In 1949, a chronic housing shortage pushed Agnes, her infant daughter and her first husband, Sam, to follow the promise of work and lodgings to the remote village of Scoraig, near Ullapool. This search saw them travel from Glasgow through the Highlands – often on foot – where they spent more than a year living in a tent and squatting in derelict buildings, during which time Agnes had another child. They finally returned home and settled down in a sought-after prefabricated house.
Agnes was mother to seven children. Her 19-year-old son Patrick was killed in a knife attack in his home town.
She spoke about how his death affected her; “It took all your time just to get through the day. You weren’t ill, no, and you never became ill, but you would have loved to have died.”
Agnes began writing at the age of 51 when she went to a community creative writing class to “get out of the house”. Her talent was recognised and nurtured by writers Liz Lochead, James Kelman and Alasdair Gray.
A Working Mother, Agnes’ 1994 novel, centres around the life of Betty, mother of two children and wife to a depressed alcoholic. Betty works to support her family and to “save up for a divorce”. Her job as a secretary becomes complicated when she is subjected to the peculiar demands of her lecherous boss.

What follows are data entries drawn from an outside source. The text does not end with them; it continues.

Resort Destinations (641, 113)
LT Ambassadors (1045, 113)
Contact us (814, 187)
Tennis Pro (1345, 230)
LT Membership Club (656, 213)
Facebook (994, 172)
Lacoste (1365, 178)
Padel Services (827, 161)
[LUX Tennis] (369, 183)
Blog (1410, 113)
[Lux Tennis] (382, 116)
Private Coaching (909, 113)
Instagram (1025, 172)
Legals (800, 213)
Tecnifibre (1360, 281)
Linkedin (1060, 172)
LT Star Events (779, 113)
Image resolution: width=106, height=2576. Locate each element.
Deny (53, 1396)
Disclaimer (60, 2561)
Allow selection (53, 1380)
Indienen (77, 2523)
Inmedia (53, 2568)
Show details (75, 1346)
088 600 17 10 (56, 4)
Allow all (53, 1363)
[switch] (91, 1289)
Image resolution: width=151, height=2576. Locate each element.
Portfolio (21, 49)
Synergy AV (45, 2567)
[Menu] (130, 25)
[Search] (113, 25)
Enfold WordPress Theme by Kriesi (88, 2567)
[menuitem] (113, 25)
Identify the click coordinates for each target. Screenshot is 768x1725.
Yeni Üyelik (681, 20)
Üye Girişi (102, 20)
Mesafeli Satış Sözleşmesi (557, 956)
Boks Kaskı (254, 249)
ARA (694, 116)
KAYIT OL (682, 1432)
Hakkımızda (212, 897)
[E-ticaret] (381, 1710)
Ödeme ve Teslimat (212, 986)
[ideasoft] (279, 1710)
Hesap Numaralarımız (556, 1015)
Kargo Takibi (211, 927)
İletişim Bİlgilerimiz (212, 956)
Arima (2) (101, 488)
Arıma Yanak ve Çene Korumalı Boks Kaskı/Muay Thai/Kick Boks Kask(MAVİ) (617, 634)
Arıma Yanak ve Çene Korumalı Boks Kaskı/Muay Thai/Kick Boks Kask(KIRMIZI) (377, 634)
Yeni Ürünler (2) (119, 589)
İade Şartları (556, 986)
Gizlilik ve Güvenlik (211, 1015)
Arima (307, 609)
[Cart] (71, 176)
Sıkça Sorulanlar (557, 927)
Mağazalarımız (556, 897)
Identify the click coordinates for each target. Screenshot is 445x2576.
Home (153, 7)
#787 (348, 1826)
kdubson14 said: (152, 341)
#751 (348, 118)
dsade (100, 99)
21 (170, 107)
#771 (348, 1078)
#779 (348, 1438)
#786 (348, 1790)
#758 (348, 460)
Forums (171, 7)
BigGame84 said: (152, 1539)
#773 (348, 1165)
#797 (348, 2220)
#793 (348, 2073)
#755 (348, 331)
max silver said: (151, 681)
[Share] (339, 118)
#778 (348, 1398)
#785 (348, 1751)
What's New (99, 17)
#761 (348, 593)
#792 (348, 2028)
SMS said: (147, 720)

Women in the Arts: Notions of Equality is a Symposium Report from a conference in Birmingham that took place from 5-7 March, 1993.
Agnes’ writing was championed by Kelman and Gray but she remained mysteriously un-celebrated. “Alasdair asked me why I wasn't better known once, and I said: 'Maybe it's because I'm old and ugly.' He said: 'Yes, but it's not only that'." She had also been told her characters weren’t particularly attractive; "One publisher said people don't want that kind of writing… about poor people.”
Whatever the reason it is certain that Agnes’ work deserved far more attention than it received.